Every line of the data that contains the string "This" must be copied.

##### MATERIAL SHOWN

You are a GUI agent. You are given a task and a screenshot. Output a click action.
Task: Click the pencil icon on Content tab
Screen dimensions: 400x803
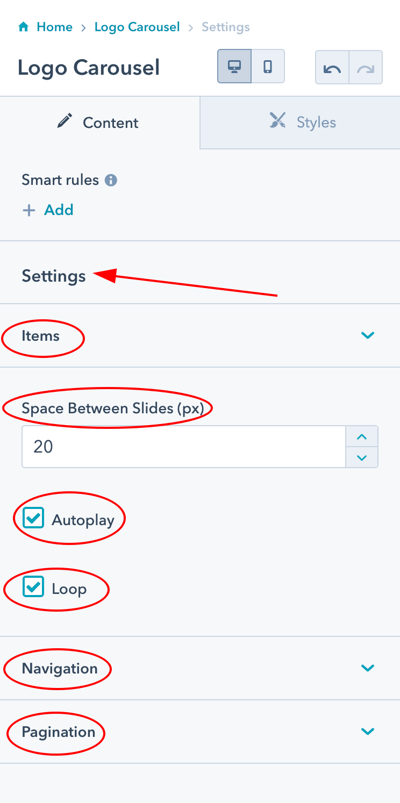[x=65, y=121]
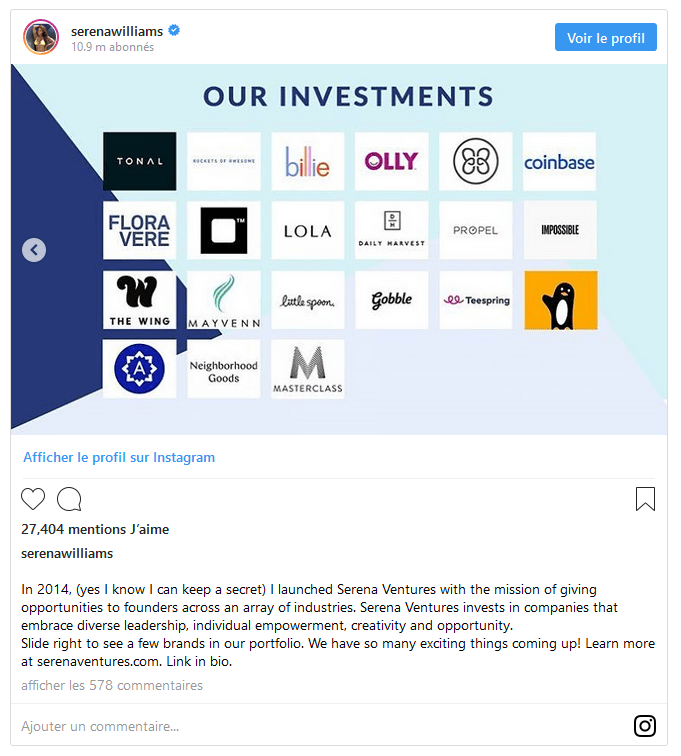Click the heart like icon
Viewport: 681px width, 756px height.
pyautogui.click(x=33, y=499)
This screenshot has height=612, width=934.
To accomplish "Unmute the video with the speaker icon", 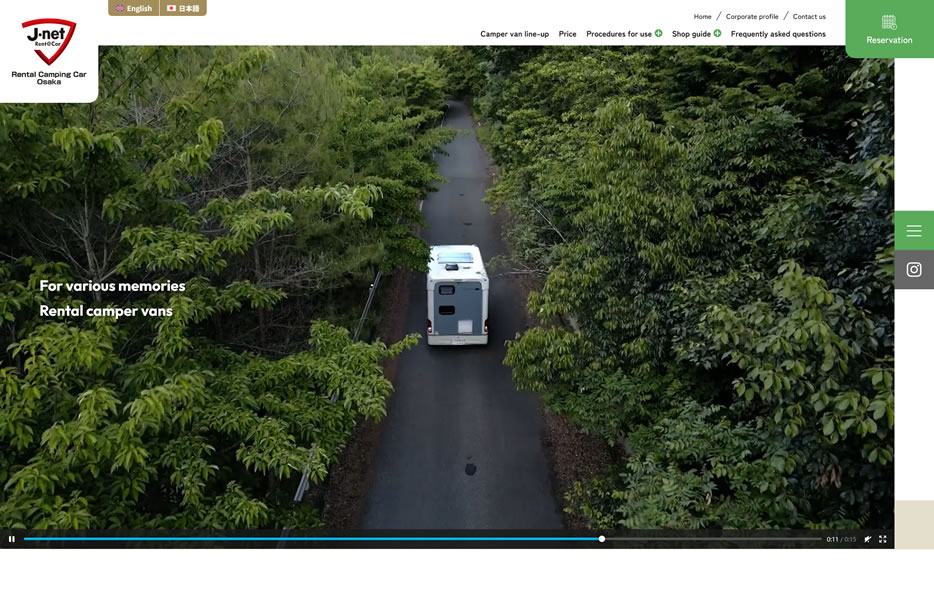I will (867, 539).
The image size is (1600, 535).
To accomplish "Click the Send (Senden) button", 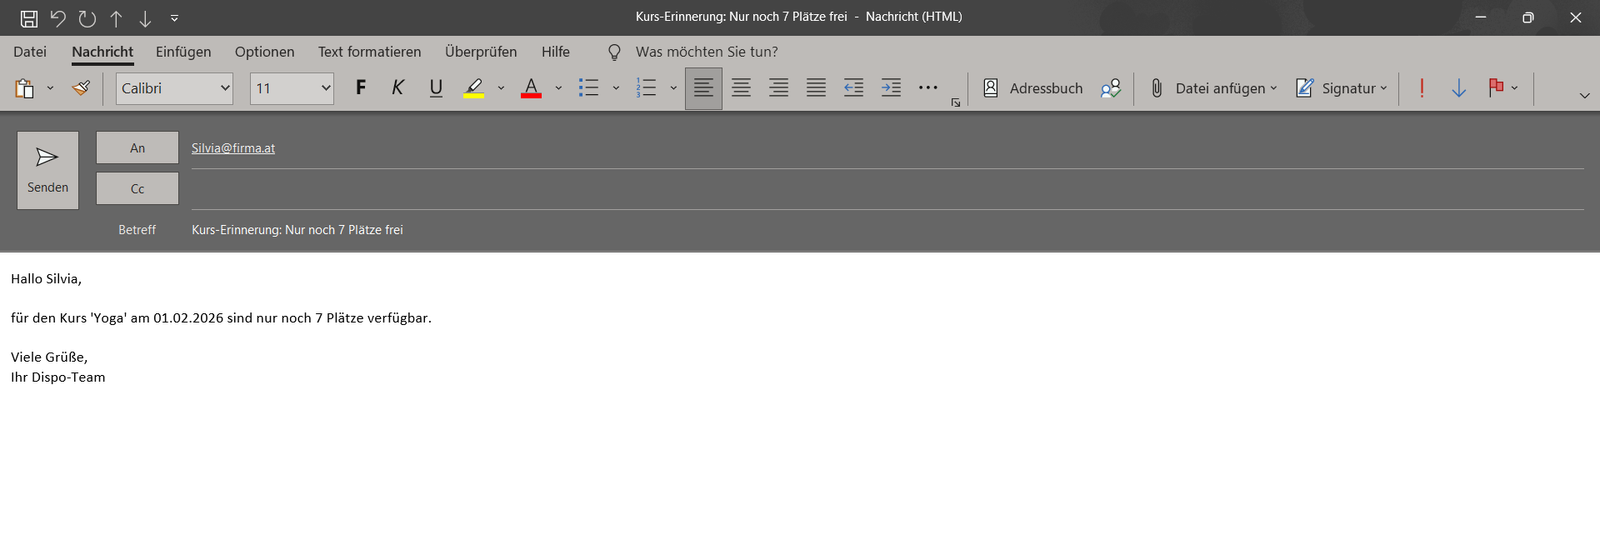I will pyautogui.click(x=47, y=170).
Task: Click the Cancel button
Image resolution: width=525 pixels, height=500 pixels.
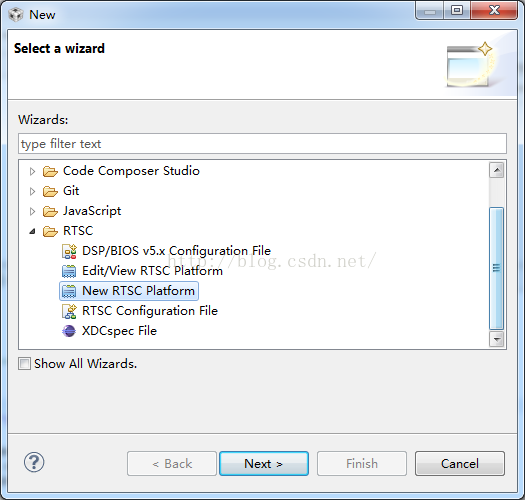Action: coord(460,463)
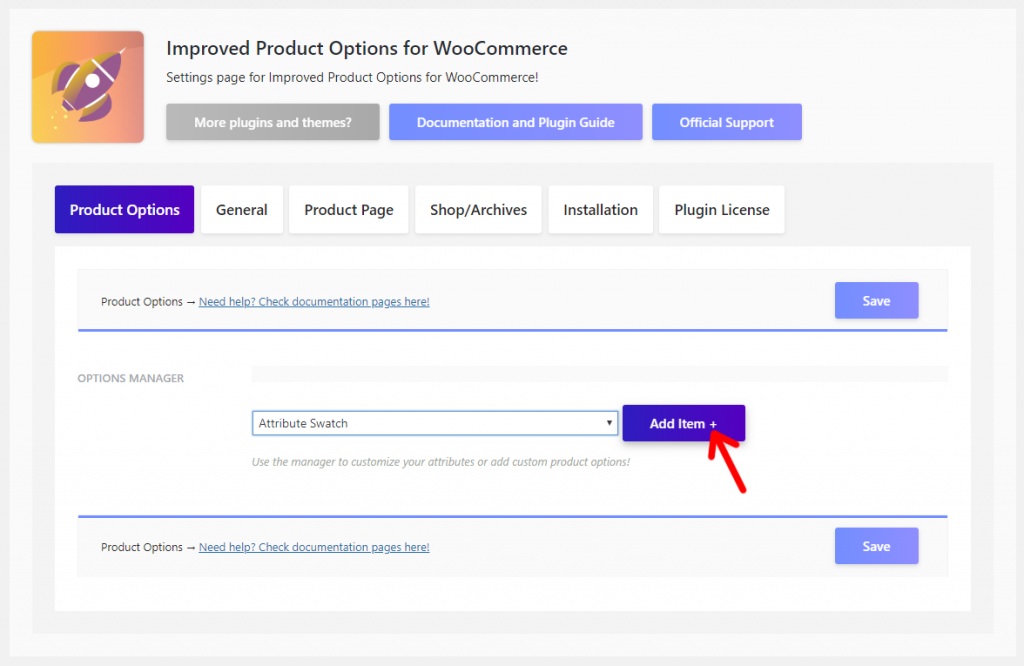
Task: Open the Plugin License tab
Action: [722, 210]
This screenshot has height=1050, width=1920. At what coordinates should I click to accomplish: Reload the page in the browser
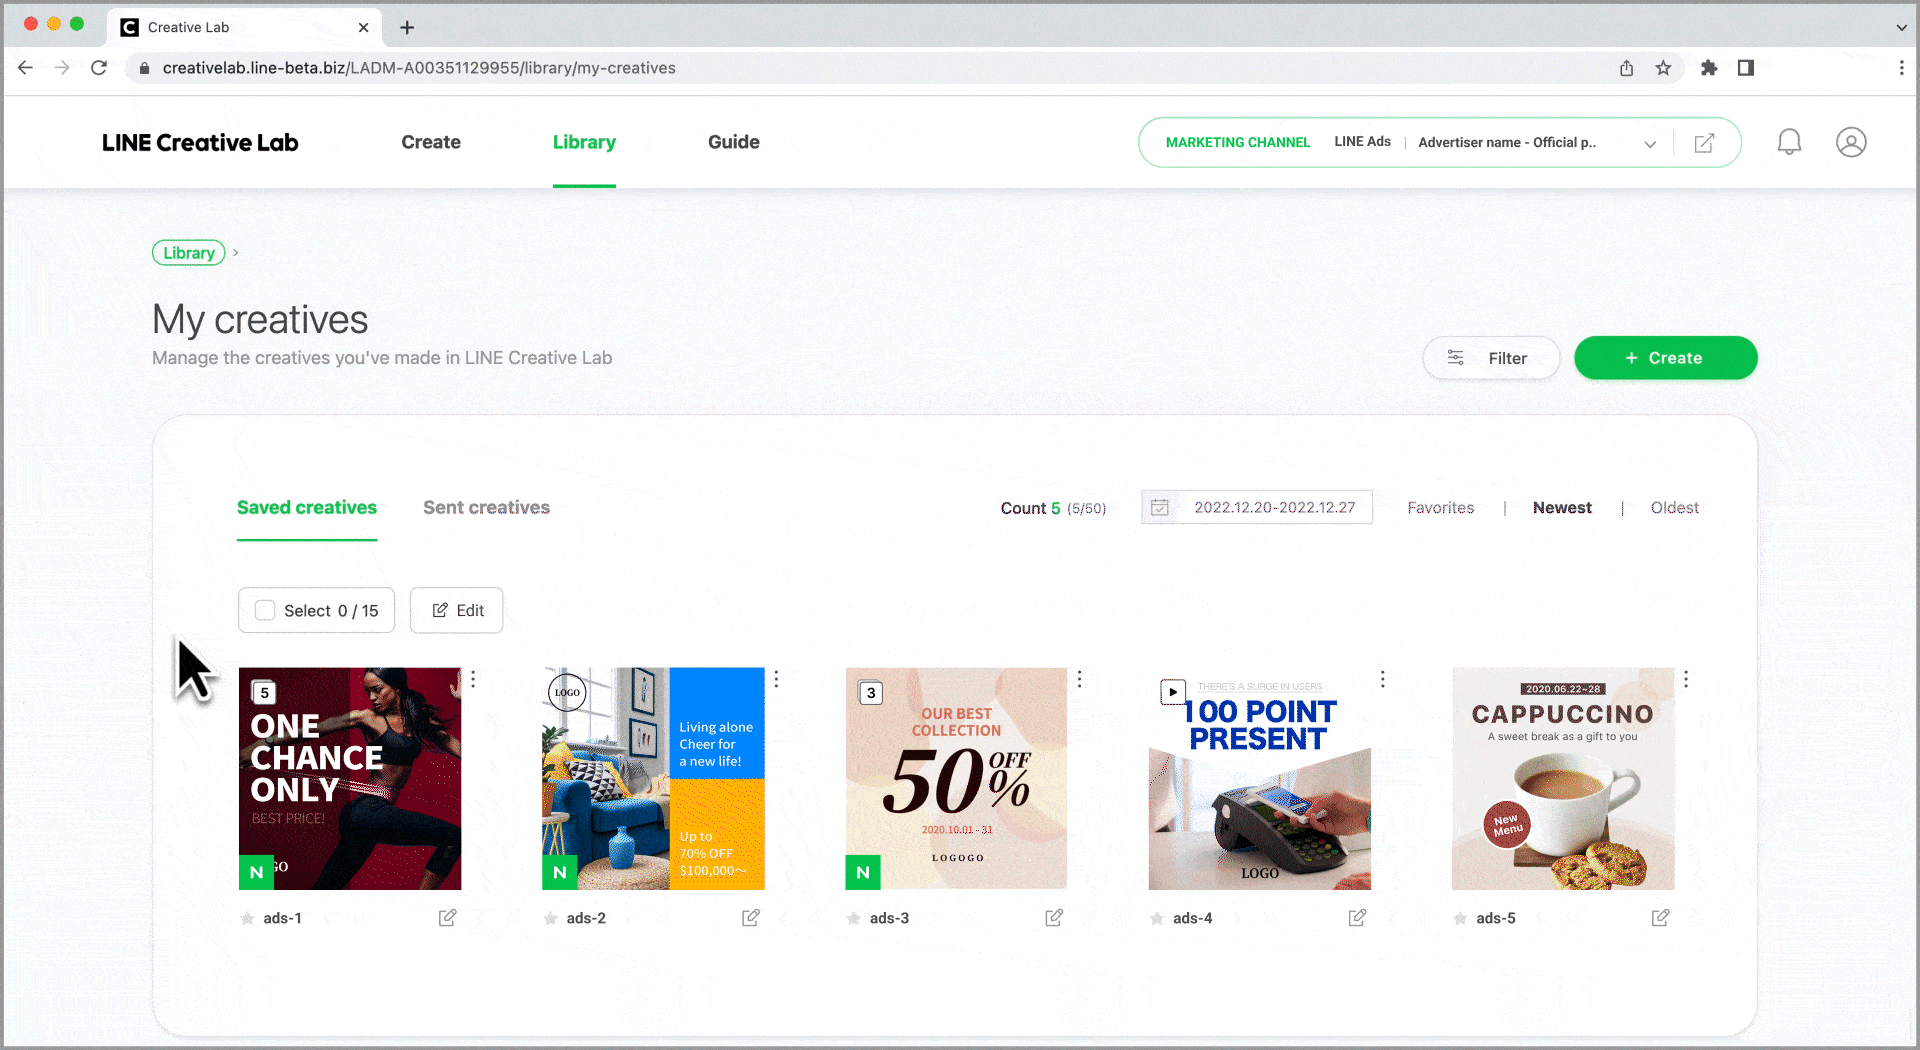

##########

### THE COMPLETED TASK
This screenshot has height=612, width=934.
This screenshot has height=1050, width=1920. At what coordinates should I click to accomplish: Reload the page in the browser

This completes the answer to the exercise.